Por Ricardo Bellissimo *  

Já considerado, para muitos cinéfilos, referência fundamental para se inteirar com a produção mundial de filmes independentes, o Festival Indie completou 15 anos consolidando-se como uma importante janela para um universo fílmico que não está vinculado a qualquer tipo de manipulação ditada pelos grandes estúdios.

A relevância deste festival também está diretamente ligada à proliferação das novas tecnologias de captação de imagens, que assim foram barateando substancialmente os custos de produção, enquanto diretores foram adquirindo independência cada vez maior em sua autoria. A disseminação desses filmes     também foi responsável para elevar o aprofundamento do pensamento crítico do espectador, influenciando, inclusive, novas e velhas gerações de cineastas.
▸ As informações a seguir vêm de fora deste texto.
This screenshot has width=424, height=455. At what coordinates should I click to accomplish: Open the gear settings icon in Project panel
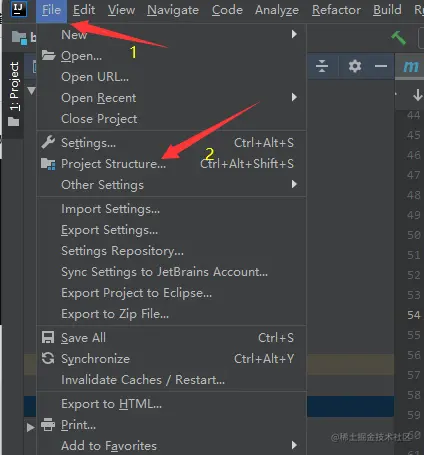point(355,66)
Para falar mais sobre esse crescente universo cultural, a São Paulo Review entrevistou a mineira Francesca Azzi, diretora e curadora do Indie, e que teve a sua primeira edição em Belo Horizonte em 2000, e sete anos depois conquistou a sua primeira exibição na capital paulista.

Azzi, que é formada em jornalismo e também uma das sócias da Zeta Filmes, produtora e distribuidora de filmes independentes no Brasil, apresenta um panorama sobre o mercado para esse tipo de filme no Brasil e no mundo, o processo de curadoria, censuras, entre outros temas.

Como é feita, basicamente, a curadoria para os filmes do Festival Indie? E quais são os principais critérios que você, como curadora, leva em consideração? Nos quinze anos em que fazemos o Festival Indie, a curadoria sempre trabalhou com a perspectiva de buscar filmes sem a exigência de uma data ou país específicos. Não há preocupação, por exemplo, do ano em que um filme é lançado para fazer parte do Indie. Mas quando estamos a 5 meses de iniciar o festival, aí, sim, intensifico a busca de filmes mais recentes, em geral pescando obras independentes e que tem maior aceitação em festivais como a Berlinale, o Festival de Cinema de Toronto e também o Festival de Veneza.  Por outro lado, com a facilidade hoje em dia de se inteirar com a produção independente através da internet, a partir da disponibilização de inúmeros títulos on line, corroborou e muito nessa nossa curadoria.

E como se definem os principais parâmetros de um filme para que este se enquadre no quesito independente? O princípio, por excelência, a uma produção independente é, justamente, que ela não esteja a cargo de nenhum estúdio. E isso, por sua vez, torna o filme muito mais autoral. Não há uma definição única, pontual, para se enquadrar um filme na categoria independente. Nem um baixo ou um alto orçamento pode ser um quesito. E também não é só tédio, melancolia e silêncio, e que em geral predominam nos filmes independentes, que o fará enquadrar-se nesse estilo de produção, embora seja justamente esse o meu gosto pessoal. O que, consequentemente, acaba guarnecendo o Indie com filmes que acabam extravasando mais essas nuanças. Há também filmes independentes que se baseiam nos moldes do cinema de entretenimento, copiando muitas vezes o modelo hollywoodiano, e que, por sua vez, acabam se coadunando ao mercado de entretenimento. E também não é porque o filme seja uma produção independente que não há apoio do governo, seja por meio de editais ou parcerias com as empresas privadas. Na própria Berlinale é feita, muitas vezes, coproduções para se incentivar a produção de filmes independentes, sem que isso comprometa a liberdade de criação do cineasta.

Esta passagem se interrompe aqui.